A few days ago Metafilter had an interesting link to this site about the Cantigas de Santa Maria. The Cantigas de Santa Maria represent one of the largest collections of solo songs from the middle ages. The manuscripts were written during the reign of King Alfonso X “El Sabio” (1221-1284), though probably not actually by him, all attributions aside. The Cantigas, 420 narrative and lyric poems in praise of the Virgin Mary, are preserved in four manscripts, all closely related, and include the music (with duration and timing information). The lyrics of the Cantigas are in Galician-Portuguese, the literary language of thirteenth century Castile. Two of the manuscripts are illuminated, with images closely related to the lyrics of the songs. The illustrations are not only charming works of art in their own right, they’re highly regarded by music historians for the information they provide about early music performance and instruments.
The Cantigas Database project, directed by Dr Stephen Parkinson, is assembling data about the cantigas, including possible sources of the texts, classifying and organizing them in terms of content and type, with plans to analyze the texts and their illustrations.

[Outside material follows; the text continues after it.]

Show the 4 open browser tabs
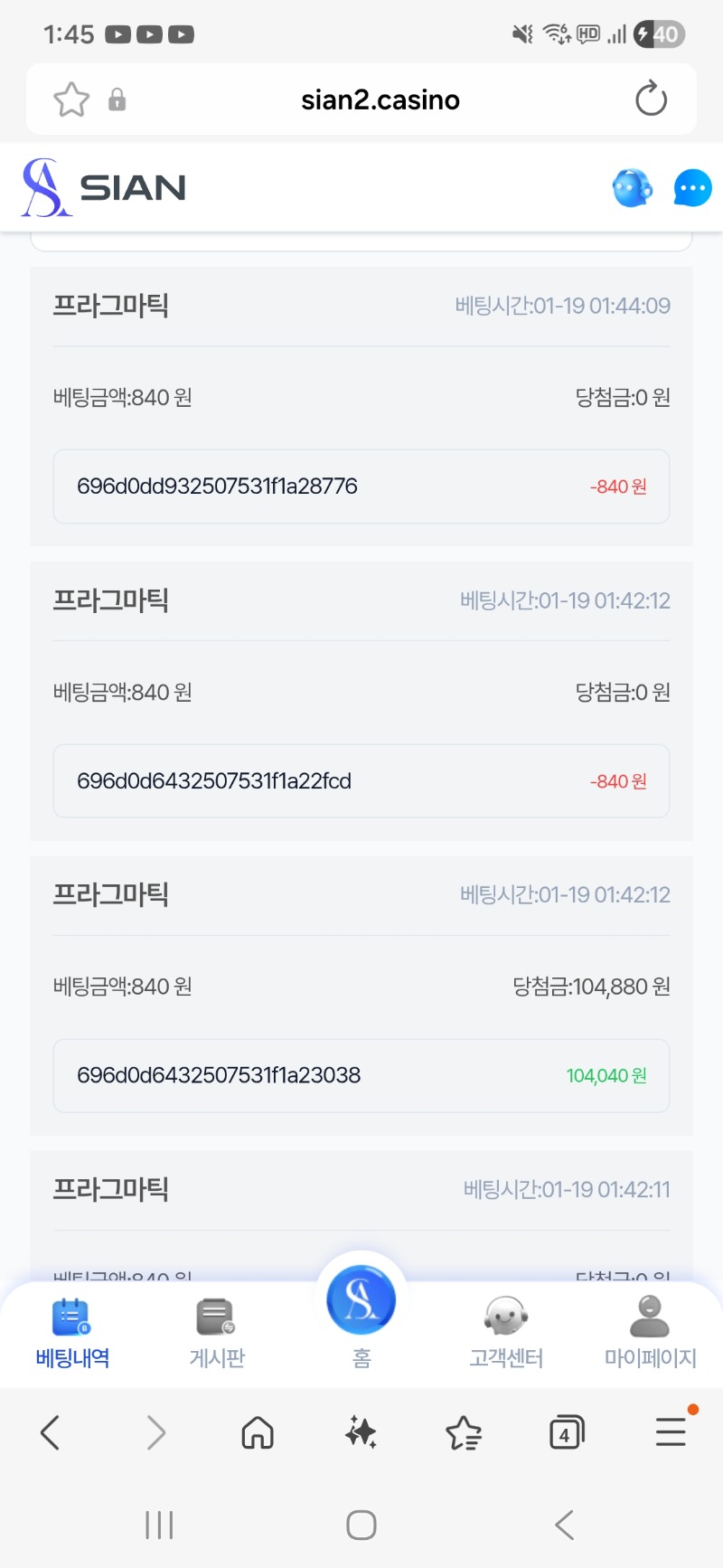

Somewhat surprisingly, I first learned of the Cantigas, not from one of the early music classes I took as an undergraduate, but from a passing reference in Dorothy Dunnett’s Lymond Chronicles. In II 2 of The Game of Kings the always allusive Lymond Crawford writes in a letter to Christian Stewart, delivered via the inadvertent services of Agnes Herries:
Rosa das rosas e Fror das frores
Dona das donas, Sennor das sennores
Those are lines from Cantiga 10; you can see the accompanying illumination here from Cantigas de Santa Maria: Spain, ca. 1280, Codex Ms. T. I. 1 (Cantigas [Canticles] de S. Maria). Done under Alfonso X. Madrid, El Escorial.